Austra enchants the crowd at Lee's Palace
It was a homecoming for Austra on Thursday night as the band — led by Katie Stelmanis — kicked off the North American leg of their tour with a sold-out show at Lee's Palace just a couple of days after the release of their debut LP Feel It Break.
Two girl-guy duos opened for the Austra. Army Girls — consisting of the fiery Carmen Elle on guitar and vocals and Andy Smith (also of Heartbeat Hotel) on drums — launched their assault on the early crowd. And, as the crowd grew larger, Trust, another rising local electronic duo, took the amps to their threshold, and energized the crowd with their thundering beats.

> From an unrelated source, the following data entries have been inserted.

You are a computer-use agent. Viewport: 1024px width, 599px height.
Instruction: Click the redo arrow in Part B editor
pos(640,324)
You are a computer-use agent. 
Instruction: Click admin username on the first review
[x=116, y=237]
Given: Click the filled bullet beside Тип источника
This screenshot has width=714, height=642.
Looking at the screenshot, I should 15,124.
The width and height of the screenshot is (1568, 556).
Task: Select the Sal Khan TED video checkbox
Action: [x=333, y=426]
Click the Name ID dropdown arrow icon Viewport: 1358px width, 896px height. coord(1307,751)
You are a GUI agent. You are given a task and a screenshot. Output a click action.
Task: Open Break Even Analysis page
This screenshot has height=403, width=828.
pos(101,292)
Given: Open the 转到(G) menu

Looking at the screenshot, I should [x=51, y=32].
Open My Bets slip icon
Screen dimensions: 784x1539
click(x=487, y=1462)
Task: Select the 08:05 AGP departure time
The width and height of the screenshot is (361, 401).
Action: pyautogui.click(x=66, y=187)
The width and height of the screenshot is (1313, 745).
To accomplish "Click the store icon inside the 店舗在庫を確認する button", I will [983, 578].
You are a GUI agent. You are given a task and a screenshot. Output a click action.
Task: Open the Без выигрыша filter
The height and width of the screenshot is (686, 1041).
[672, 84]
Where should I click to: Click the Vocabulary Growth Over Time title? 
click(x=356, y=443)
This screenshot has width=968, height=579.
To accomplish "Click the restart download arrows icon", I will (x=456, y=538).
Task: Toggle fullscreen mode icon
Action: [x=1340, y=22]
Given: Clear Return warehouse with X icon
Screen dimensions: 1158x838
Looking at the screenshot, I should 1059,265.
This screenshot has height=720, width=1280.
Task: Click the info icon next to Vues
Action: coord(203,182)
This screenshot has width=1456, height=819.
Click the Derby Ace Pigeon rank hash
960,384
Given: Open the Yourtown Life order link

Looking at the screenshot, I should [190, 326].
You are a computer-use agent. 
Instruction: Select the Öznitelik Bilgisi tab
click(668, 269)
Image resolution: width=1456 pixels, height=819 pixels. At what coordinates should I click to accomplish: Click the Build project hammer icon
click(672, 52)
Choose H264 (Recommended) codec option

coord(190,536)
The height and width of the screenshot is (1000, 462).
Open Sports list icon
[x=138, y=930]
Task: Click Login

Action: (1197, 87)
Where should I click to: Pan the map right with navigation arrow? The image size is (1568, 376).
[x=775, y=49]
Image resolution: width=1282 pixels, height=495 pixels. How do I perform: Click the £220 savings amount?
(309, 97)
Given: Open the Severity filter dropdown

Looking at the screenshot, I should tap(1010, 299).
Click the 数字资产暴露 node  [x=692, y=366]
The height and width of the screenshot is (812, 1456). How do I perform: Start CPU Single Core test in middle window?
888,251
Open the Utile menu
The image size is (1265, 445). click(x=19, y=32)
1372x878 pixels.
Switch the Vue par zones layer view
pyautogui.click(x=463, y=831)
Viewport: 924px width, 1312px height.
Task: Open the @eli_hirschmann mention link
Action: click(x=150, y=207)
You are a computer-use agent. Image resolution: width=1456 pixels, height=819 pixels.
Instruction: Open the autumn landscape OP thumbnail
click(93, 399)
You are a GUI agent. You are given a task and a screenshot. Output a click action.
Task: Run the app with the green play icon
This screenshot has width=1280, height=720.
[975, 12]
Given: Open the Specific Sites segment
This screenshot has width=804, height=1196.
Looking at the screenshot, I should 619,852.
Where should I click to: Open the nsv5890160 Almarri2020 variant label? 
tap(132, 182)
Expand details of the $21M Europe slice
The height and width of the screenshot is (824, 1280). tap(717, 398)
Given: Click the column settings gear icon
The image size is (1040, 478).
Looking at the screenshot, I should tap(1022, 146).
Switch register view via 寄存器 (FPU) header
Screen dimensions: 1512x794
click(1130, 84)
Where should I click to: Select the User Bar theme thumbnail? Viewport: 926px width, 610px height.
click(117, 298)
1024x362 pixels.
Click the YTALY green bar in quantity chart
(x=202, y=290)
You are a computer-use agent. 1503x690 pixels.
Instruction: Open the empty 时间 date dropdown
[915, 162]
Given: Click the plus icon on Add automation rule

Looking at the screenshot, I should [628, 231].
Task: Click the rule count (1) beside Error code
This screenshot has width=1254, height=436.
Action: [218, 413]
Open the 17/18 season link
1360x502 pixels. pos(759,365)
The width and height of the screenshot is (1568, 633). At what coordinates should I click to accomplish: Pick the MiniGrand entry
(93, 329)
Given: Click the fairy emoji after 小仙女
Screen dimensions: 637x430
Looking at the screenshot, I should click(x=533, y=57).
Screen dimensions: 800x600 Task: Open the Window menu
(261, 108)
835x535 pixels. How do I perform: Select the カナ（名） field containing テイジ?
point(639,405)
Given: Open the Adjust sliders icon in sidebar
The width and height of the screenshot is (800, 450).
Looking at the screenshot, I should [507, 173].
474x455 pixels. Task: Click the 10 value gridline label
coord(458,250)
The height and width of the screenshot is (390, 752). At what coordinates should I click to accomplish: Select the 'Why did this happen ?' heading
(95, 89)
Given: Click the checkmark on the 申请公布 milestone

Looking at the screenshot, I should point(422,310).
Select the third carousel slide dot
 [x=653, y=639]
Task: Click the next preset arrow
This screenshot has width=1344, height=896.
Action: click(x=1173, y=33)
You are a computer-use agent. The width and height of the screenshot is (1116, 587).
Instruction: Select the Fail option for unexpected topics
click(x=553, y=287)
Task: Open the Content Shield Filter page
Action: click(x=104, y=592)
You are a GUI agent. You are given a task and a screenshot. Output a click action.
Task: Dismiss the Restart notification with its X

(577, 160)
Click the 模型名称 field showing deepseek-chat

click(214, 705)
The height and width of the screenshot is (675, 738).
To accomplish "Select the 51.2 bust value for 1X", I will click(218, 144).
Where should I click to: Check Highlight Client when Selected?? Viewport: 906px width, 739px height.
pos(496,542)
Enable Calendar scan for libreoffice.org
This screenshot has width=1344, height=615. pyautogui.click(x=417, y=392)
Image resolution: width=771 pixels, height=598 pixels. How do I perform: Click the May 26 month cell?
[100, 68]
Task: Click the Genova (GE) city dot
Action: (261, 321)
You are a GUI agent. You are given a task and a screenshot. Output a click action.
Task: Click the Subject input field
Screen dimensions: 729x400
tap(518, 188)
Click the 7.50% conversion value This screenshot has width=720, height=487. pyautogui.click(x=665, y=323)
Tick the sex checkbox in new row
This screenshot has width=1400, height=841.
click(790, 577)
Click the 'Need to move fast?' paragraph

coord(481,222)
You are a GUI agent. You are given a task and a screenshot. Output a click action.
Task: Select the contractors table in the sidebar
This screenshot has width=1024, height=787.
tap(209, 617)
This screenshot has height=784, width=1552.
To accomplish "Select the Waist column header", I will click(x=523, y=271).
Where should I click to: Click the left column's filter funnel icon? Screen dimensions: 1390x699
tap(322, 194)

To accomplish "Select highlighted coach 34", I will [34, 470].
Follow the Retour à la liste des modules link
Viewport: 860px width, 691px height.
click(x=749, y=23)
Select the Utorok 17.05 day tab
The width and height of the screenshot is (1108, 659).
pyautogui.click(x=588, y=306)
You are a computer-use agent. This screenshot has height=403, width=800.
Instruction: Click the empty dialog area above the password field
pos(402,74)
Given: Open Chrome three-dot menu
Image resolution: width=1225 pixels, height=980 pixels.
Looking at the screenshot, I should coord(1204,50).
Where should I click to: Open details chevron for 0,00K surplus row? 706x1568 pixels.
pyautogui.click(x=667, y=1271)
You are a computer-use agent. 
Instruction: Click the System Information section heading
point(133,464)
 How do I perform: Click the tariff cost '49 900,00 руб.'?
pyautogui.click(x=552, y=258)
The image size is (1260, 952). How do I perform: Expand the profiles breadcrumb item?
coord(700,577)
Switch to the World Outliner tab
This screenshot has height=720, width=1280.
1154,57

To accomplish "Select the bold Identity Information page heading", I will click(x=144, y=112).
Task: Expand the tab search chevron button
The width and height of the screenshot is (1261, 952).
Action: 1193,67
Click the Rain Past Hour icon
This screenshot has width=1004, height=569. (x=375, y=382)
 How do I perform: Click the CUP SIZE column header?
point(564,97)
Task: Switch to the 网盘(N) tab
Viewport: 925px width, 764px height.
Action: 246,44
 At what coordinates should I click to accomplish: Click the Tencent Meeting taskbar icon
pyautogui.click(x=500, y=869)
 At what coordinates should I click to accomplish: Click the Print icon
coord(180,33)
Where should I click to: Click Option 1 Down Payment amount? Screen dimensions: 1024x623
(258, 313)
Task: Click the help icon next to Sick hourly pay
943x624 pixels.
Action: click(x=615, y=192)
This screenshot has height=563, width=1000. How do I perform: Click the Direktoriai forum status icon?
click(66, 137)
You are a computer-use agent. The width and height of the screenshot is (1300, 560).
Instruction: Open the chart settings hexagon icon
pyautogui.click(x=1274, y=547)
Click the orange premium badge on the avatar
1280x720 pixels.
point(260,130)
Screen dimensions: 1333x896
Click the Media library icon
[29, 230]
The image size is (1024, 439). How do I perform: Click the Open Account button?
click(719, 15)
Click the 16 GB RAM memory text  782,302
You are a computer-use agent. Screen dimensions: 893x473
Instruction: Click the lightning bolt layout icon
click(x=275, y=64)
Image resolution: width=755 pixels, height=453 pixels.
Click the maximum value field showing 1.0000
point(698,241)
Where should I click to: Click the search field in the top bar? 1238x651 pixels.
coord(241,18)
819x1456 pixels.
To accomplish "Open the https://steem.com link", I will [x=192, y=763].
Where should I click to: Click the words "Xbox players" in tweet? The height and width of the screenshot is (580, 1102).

The members of the band seemed laid back and casual, popping in and out from behind the curtain, talking amongst friends in the crowd, and interacting with fans. Postepski and Stelmanis looked happy and at ease as they laughed and danced amidst a sea of topknots.
The members of Austra were welcomed on stage with warmth and excitement just hours after the team who handle Jay-Z's Life + Times website posted the band's single "Lose It," along with four very important words of Twitter promotion: "Get to know AUSTRA." Postepski and bassist Dorian Wolf stepped onto the stage first, then Ryan Wonsiak on keys followed by the twins Sari and Romy Lightman (Tasseomancy). Finally Stelmanis, the group's operatic monarch, emerged adorned in stripes and glowing in gold.
Austra commenced with Feel It Break's lead track "Darken Her Horse." Stelmanis' vibrato echoed through the room, and the song's galloping bass and pulsing rhythm swayed bodies in the crowd. "Lose It" followed, its spellbinding polyphonic spree sounding as good live as on the album version. Stelmanis raised her hands toward the audience as if orchestrating them, her fingers whirling shapes in the air like she was casting them all under her spell.
As Stelmanis explained in a recent interview, she wants people to enjoy her music "in a very cerebral way, and also on the dance floor in a very physical way." And the band achieved that cerebral-physical effect, as hands immediately raised in the air and bodies let loose in recognition of the looping stabs of drums and bass of the stand-out track "Beat and the Pulse." It was an emotionally charged anthem and the response was instinctive, untamed, and sensual.
Keeping the crowd entranced, Austra ended their set with the ferocious "Spellwork." The homecoming wrapped with an encore that included — to the delight of the audience — a cover of Joni Mitchell's "Woodstock" and their own track, "The Noise".